What is required: From the entries below, please gather each line containing the string "document".

Stored data:

-----

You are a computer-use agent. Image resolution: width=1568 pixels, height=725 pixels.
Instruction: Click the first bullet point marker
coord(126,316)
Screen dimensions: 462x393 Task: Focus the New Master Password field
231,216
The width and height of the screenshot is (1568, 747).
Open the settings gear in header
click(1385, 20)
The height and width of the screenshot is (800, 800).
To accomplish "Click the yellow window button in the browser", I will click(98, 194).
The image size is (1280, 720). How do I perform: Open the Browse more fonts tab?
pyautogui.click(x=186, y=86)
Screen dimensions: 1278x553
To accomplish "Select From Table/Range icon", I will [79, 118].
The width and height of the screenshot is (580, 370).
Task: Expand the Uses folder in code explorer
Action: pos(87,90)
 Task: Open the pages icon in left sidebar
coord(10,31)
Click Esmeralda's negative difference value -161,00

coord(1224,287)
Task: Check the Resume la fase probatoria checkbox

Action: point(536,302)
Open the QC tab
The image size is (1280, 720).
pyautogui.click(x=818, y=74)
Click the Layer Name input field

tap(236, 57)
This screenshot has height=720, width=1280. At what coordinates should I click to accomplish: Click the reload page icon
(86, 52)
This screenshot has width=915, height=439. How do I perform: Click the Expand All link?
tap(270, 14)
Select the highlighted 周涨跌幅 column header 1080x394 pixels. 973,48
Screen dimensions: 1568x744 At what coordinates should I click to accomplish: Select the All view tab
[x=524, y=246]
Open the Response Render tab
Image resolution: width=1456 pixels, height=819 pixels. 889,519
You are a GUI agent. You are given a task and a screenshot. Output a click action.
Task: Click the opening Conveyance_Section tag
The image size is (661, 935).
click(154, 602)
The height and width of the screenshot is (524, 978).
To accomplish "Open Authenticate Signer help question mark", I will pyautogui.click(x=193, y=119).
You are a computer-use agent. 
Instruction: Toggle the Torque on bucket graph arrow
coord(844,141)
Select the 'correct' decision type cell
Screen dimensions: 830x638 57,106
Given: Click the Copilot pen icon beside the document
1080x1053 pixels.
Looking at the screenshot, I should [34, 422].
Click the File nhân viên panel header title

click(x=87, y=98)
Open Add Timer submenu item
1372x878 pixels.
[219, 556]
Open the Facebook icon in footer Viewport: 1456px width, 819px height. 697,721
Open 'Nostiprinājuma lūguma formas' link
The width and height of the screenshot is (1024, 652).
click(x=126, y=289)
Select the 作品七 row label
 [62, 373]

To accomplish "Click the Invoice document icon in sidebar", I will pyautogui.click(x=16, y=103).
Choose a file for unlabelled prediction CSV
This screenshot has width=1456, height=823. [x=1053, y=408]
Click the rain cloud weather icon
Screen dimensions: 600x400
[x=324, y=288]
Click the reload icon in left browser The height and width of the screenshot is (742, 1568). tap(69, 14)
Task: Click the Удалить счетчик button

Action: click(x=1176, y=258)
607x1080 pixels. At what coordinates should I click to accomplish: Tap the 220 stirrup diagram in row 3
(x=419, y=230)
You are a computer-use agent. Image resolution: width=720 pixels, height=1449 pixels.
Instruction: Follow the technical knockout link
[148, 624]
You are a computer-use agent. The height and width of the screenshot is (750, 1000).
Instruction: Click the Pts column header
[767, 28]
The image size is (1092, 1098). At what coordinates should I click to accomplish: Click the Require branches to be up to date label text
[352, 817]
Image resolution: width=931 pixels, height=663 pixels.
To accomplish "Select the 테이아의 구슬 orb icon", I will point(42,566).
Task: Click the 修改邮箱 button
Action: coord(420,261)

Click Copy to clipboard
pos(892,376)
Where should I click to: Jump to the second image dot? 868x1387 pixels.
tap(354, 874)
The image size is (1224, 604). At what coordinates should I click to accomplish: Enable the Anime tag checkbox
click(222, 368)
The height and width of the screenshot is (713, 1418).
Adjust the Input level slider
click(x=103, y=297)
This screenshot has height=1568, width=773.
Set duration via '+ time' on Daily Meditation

-----

Result of the task:
Given: Click the Copilot pen icon beside the document
To accomplish "Click the Invoice document icon in sidebar", I will pyautogui.click(x=16, y=103).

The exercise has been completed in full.